Owens' paintings, which challenge traditional concepts of painting, are often grandly scaled. They envelop the viewer and incorporate the walls and floors of the room in which they were made or exhibited. Her practice takes the exhibition site into account and she frequently plays with the installation of works to enhance their meaning. Installed on one wall but spaced apart, her two-panel painting Untitled (1999) features monkeys who beckon to each other across the blank space between them. The viewer who stands between the two canvases ends up occupying the virtual space of the work of art. Another work, Untitled (2000) is one of a pair of works created for an installation at Inverleith House in Edinburgh; it was both inspired by and made to compete with the view from the gallery windows of the surrounding botanical garden.

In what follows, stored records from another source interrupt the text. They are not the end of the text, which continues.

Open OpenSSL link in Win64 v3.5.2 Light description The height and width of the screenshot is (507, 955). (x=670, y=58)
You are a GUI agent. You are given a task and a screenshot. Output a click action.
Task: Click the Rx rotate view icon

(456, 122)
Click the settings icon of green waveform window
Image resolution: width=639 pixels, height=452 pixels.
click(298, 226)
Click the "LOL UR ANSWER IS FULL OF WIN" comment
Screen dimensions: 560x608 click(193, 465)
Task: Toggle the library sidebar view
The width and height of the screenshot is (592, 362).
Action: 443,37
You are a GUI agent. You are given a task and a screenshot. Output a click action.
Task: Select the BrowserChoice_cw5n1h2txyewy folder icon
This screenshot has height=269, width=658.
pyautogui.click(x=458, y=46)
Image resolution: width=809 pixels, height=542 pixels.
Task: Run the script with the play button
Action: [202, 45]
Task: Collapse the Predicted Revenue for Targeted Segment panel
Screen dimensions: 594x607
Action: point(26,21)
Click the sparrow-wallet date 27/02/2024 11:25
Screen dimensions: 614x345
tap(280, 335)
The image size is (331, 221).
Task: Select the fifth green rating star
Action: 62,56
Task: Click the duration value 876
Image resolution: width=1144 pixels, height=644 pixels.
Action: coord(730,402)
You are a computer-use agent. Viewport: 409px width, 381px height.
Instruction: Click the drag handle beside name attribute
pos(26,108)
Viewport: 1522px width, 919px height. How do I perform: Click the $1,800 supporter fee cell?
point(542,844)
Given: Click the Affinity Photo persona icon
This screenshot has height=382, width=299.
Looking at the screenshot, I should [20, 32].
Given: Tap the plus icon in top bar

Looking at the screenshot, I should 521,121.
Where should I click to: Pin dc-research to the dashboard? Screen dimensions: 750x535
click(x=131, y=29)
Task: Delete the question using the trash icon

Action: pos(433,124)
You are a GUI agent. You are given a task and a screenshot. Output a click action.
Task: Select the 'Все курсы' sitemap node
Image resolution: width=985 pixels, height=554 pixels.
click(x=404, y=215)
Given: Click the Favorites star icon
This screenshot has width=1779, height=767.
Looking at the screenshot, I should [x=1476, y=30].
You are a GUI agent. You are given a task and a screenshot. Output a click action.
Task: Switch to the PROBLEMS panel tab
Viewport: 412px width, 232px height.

Owens' work has been included in the most important surveys of new painting, including Examining Pictures (Whitechapel Art Gallery, London and Museum of Contemporary Art, Chicago, 1999), Painting at the End of the World (Walker Art Center, 2001), Painting on the Move(Kunstmuseum, Kunsthalle, and Museum für Gegenwartkunst, Basel, 2002), as well as the 1999-2000 Carnegie International and Drawing Now: Eight Propositions (The Museum of Modern Art, 2002-03).

About the Artist

Born in 1970 in Euclid, Ohio, Owens is a graduate of the Rhode Island School of Design, Providence; Skowhegan School of Painting and Sculpture, Maine; and the California Institute of Arts, Valencia. She currently lives and works in Los Angeles. Since her first solo show in 1995, Owens has exhibited extensively and has enjoyed wide international exposure and substantial critical acclaim. Her works are in the collections of MOCA, the Centre Georges Pompidou in Paris, and the Guggenheim Museum in New York.

Organization and Tour

The exhibition is organized by The Museum of Contemporary Art, Los Angeles and coordinated at MAM by Margaret Andera, associate curator. The exhibition is accompanied by a major catalogue, with essays by exhibition curator Paul Schimmel and art historian Thomas Lawson. Nationally, Laura Owens is made possible by the generous support of Mark S. Siegel, The Pasadena Art Alliance, Kathi and Gary Cypres, David Hockney and Betye Monell Burton.

The exhibition comes to the Milwaukee Art Museum after its debut at MOCA and showing at the Aspen Art Museum (August 2 ­ September 28, 2003). After MAM, the exhibition travels to the Museum of Contemporary Art, North Miami (March 4 ­ May 9, 2004).